Date of Award


Document Type

Open Access Dissertation

Degree Name

Doctor of Philosophy in Forest Science (PhD)

Administrative Home Department

College of Forest Resources and Environmental Science

Advisor 1

Yvette Dickinson

Committee Member 1

Christopher R. Webster

Committee Member 2

Robert E. Froese

Committee Member 3

Erik A. Lilleskov

Committee Member 4

Amy M. Marcarelli


The objective of this dissertation is to assess plant community response across a range of silvicultural disturbances and test ecological hypotheses to better inform ecologists and forest managers. To provide context for the utility of revising silvicultural systems, I review natural disturbance regimes and historical practices that have shaped contemporary Great Lakes northern hardwood forests (Chapter 2). Further, I identify important ways to expand the silvicultural toolbox and better emulate natural disturbance regimes. Building on this theoretical underpinning, I investigate the initial regeneration and plant community response to two novel silvicultural experiments: the Northern Hardwood Experiment for Enhancing Diversity (NHSEED) near Alberta, Michigan, and a strip clearcut experiment near Mountain Iron, Michigan. Three themes emerged from the findings in this dissertation.

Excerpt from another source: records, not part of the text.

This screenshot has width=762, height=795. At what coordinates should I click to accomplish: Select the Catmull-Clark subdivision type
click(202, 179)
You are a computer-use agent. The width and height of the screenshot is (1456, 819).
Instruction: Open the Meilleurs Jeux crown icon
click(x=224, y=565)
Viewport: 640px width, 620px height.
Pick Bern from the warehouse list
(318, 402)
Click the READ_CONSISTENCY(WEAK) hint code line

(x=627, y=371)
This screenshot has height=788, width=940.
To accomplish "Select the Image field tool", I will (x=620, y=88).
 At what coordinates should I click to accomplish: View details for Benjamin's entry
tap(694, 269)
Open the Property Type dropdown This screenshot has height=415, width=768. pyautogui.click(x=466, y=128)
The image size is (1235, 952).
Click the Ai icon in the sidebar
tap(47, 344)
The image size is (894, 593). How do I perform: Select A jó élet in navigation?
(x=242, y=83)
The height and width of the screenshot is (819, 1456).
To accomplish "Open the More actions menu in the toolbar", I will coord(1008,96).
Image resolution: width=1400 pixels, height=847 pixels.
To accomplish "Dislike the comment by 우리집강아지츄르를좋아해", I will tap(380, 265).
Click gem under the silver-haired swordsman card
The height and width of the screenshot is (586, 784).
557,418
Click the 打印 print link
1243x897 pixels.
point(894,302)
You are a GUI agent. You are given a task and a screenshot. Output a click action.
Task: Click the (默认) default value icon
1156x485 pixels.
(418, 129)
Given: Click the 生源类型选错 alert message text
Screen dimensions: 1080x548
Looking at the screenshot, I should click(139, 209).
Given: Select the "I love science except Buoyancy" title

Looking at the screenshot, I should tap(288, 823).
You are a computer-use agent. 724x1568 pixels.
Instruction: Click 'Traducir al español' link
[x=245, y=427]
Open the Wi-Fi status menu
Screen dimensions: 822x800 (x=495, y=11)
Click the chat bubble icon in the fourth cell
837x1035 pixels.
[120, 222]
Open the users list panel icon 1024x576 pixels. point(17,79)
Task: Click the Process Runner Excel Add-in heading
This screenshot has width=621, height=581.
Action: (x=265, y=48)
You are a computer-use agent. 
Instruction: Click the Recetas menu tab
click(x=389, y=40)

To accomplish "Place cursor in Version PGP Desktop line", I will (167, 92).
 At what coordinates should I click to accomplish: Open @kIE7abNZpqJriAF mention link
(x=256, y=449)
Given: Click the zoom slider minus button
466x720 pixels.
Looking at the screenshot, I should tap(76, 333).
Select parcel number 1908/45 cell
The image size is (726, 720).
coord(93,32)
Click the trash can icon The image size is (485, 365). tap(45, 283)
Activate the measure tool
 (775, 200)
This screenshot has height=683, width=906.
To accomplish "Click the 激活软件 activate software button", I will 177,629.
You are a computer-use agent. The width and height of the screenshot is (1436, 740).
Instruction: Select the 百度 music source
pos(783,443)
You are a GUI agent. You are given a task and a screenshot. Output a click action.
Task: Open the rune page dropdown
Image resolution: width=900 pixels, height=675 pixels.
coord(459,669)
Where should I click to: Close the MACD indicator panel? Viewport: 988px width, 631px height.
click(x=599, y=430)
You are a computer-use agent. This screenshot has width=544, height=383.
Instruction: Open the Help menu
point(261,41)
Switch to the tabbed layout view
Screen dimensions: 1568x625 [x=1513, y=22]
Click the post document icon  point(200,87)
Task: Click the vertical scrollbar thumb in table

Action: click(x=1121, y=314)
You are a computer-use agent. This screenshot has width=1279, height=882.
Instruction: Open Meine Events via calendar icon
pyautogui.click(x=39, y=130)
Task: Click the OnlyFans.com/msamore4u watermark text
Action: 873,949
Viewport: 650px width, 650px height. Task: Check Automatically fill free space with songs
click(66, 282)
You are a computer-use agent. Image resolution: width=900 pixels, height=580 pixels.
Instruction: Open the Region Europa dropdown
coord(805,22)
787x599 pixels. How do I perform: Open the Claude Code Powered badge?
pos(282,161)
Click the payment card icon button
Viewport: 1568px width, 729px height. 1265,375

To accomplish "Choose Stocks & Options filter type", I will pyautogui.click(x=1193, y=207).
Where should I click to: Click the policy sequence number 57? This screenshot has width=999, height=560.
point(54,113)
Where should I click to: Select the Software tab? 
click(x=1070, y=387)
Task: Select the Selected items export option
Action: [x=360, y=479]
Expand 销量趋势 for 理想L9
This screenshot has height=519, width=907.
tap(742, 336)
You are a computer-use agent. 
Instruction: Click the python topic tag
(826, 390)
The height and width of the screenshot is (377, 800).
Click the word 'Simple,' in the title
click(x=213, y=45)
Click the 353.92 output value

First, seedlings and saplings receive few benefits from reduced canopy cover if they cannot overcome additional limitations. For example, yellow birch (Betula alleghaniensis Britt.) seedling density was better predicted by conspecific overstory basal area and litter depth variation than silvicultural treatments (Chapter 3), and sugar maple recruitment into the sapling size class in clearcut strips may be limited by deer browse (Chapter 5). Second, silvicultural disturbances tend to favor low-mass fruit, long-lived fruit, or vegetative reproduction, except for sugar maple which relies on robust advance regeneration to benefit from overstory disturbances (Chapters 3, 4 and 5). Third, the relationship between disturbance severity and diversity is not conclusive. Initial responses to silvicultural disturbances did not follow the intermediate disturbance hypothesis, which proposes that diversity is maximized at intermediate levels of disturbance intensity or frequency (Chapter 4). Moreover, taxonomic and phylogenetic diversity do not always respond similarly to disturbances (Chapter 4), suggesting that both indices should be incorporated into informed management decisions. Integrating these findings into management planning may allow better predictions to silvicultural disturbances now and in the future.